Die CDU setzt sich für den Verein ein und fragt bei Bürgermeisterin Sonja Leidemann an. Denn: „Das Märkische Museum ist nicht erst seit dem Anbau der Stadtbibliothek zum kulturellen Mittelpunkt der Stadt geworden. Das 1911 vom VOHM als historisches Heimatmuseum mit umfangreicher Bibliothek und Archiv errichtete Gebäude ist vielmehr Keimzelle der Kulturarbeit in unserer Stadt“, schreibt Fraktionsvorsitzender Klaus Noske in der Anfrage.

Oberbürgermeister enteignet Wittener Verein 1944

Das Problem: 1944 hat der Wittener Oberbürgermeister den Geschichtsverein samt Museum und Sammlung enteignet und dessen Besitz an die Stadt Witten überführt. Als Gegenleistung wurden eine jährliche Geldleistung von 10.000 RM, die kostenlose Nutzung des Museums und Stimmrecht im Kulturausschuss vertraglich zugesichert. Trotzdem gab es in den letzten 75 Jahren immer wieder Meinungsverschiedenheiten über die Entschädigungsleistungen zwischen der Stadtverwaltung und dem Verein.

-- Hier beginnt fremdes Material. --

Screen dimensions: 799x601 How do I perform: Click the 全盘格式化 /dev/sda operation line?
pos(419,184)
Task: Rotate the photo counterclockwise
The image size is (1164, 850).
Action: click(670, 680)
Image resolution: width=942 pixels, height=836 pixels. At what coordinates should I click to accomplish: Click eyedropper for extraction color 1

Dieser Vertrag ist nach Rechtsgutachten der Kanzlei Husemann, Eickhoff, Salmen & Partner GbR vom 26.7.2019, welches vom Kulturforum in Auftrag gegeben wurde, weiterhin rechtswirksam und bindend für die Stadt Witten. „Umso mehr sind wir erstaunt darüber, dass seitens der städtischen Verwaltungsleitung und seitens des Kulturforums immer wieder vertraglich Verpflichtungen unterlaufen werden und die Stadt Witten dem VOHM Leistungen vorenthält“, so die CDU.

Stadt soll Untergeschoss zu Ausstellungsräumen umbauen

Zuletzt habe es 2019 dazu ein Gespräch zwischen Sonja Leidemann und dem Vereinsvorstand gegeben. In einem Schreiben erinnerte der Vereinsvorstand Mitte Mai an die Klärung verschiedener Sachverhalte. Bis heute sei keine Antwort eingegangen.

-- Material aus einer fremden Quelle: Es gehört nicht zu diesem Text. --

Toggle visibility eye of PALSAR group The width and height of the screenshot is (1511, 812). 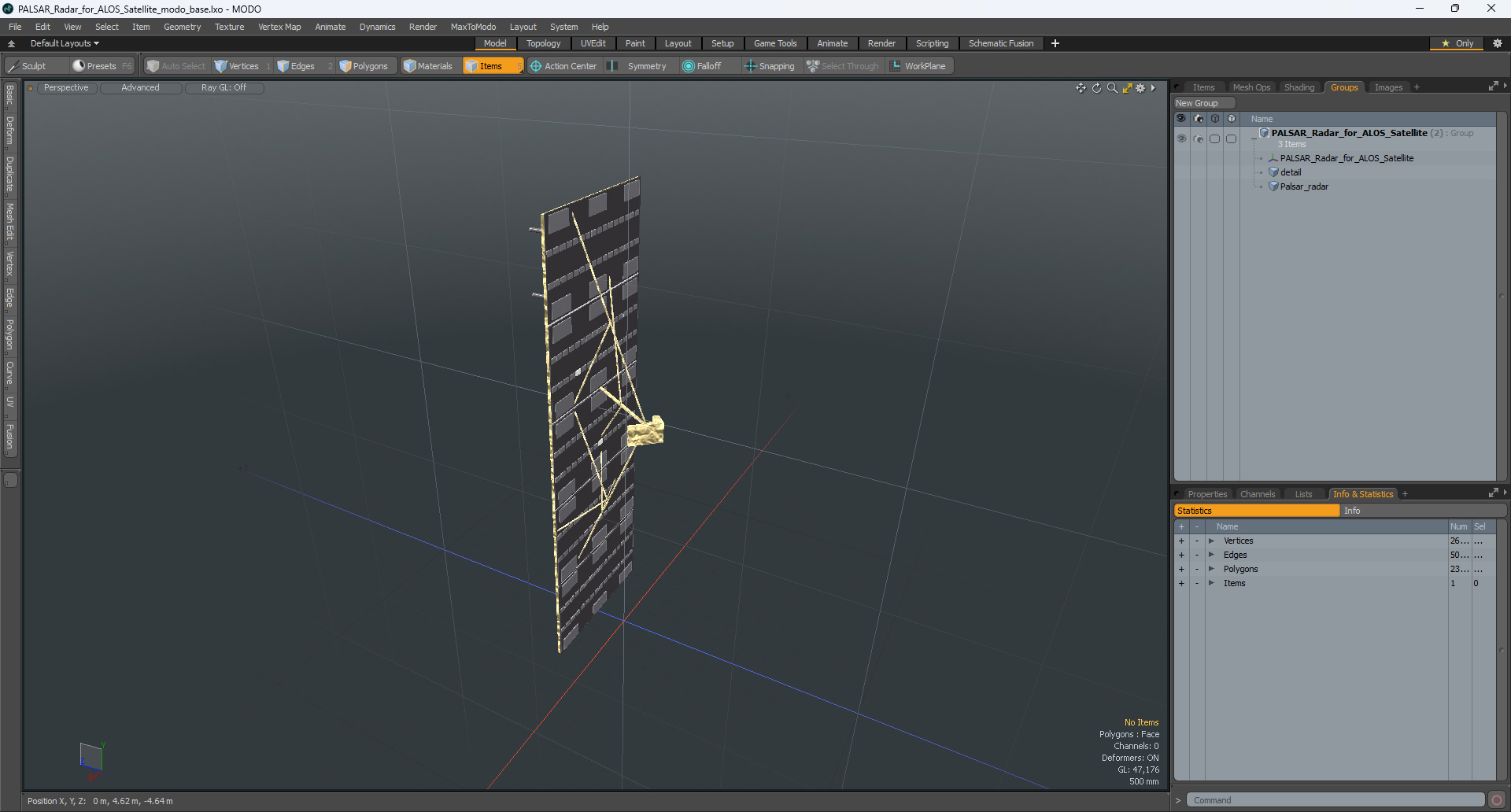(x=1181, y=138)
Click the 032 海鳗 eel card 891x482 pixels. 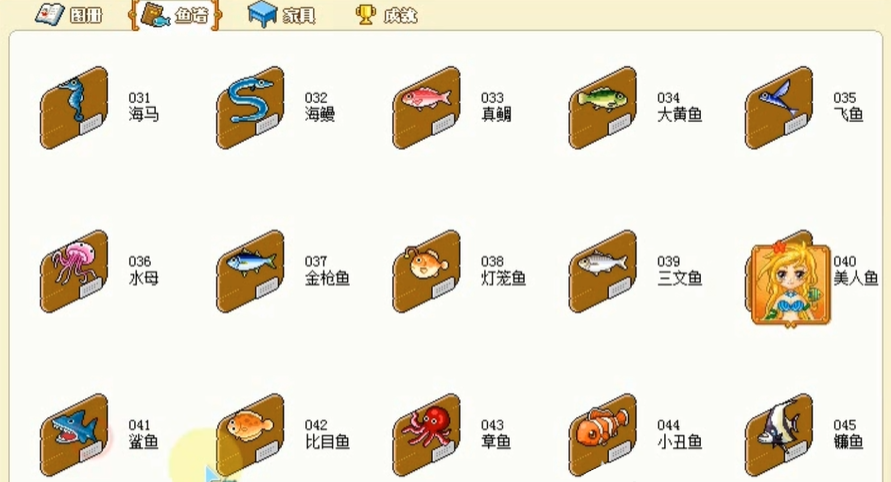[x=250, y=107]
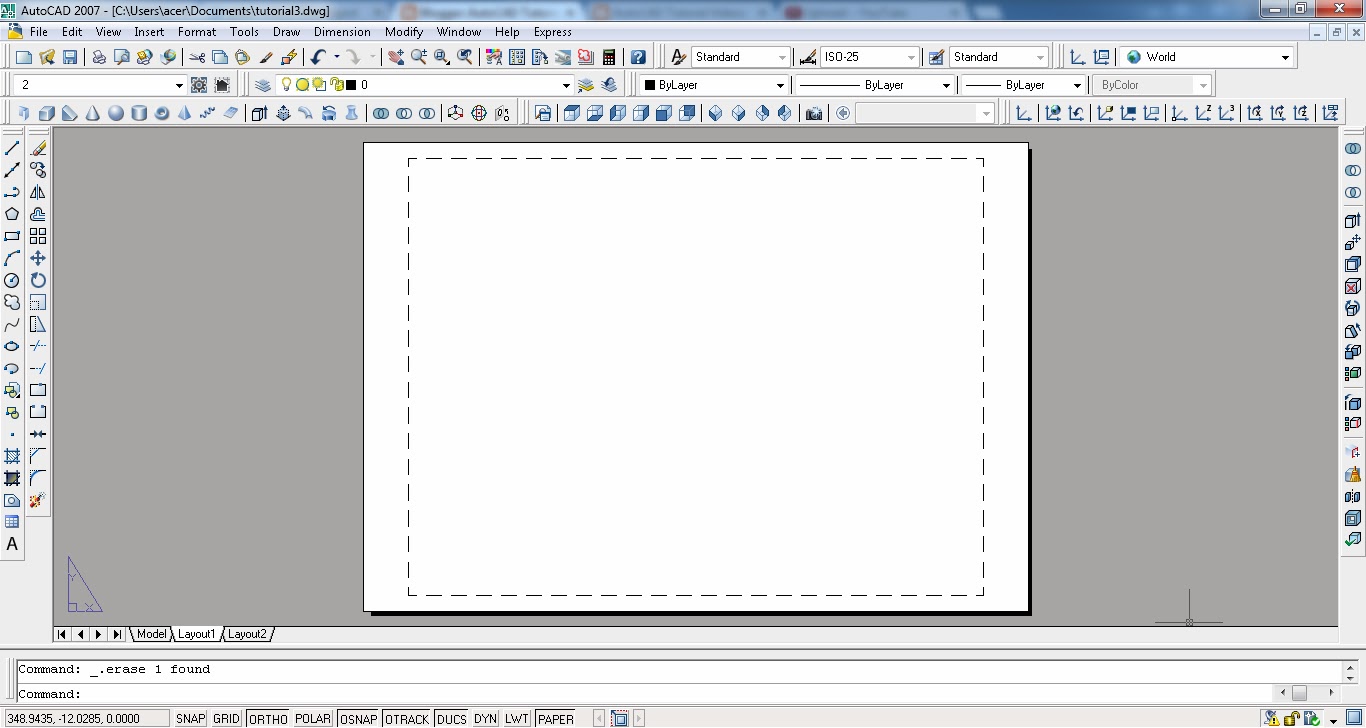
Task: Toggle ORTHO mode off
Action: (x=267, y=718)
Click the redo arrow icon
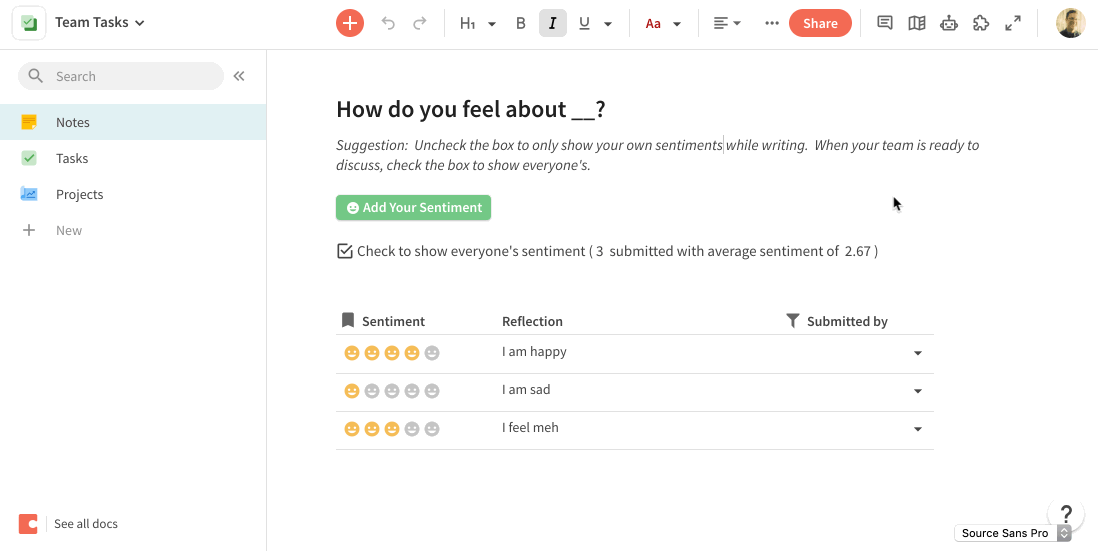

Ein offenes Thema ist zum Beispiel der letzte Bauabschnitt beim Umbau des Märkischen Museum: Nach Ratsbeschluss soll die Stadt dessen Untergeschoss herrichten, damit der Verein dort die Engelbert-Statue, ein historisches Stadtmodell und eine Münzsammlung ausstellen kann. Im Weiteren fehlen dem Verein Hinweisschilder sowie Räume für Vorträge oder Vorstandssitzungen.

Archivar in Kurzarbeit geschickt

Zudem beklagt der Verein, dass der vertraglich zugesagte jährliche Zuschuss an den Verein (10.000 Reichsmark) einer Summe von 38.000 Euro entspricht. Der VOHM erhält aber nur 3.500 € pro Jahr. Auch Personal sei dem Verein zugesichert worden. Der Archivar Peter Dembski wird jedoch regelmäßig durch das Stadtarchiv in Anspruch genommen.

Mittlerweile hat das Kulturforum die Geschäftsstelle auf Kurzarbeit gesetzt – obwohl dessen Arbeit nicht von der Corona-Krise betroffen ist. Aus welchem Grund die Kurzarbeit angemeldet wurde, fragt sich der Verein bis heute.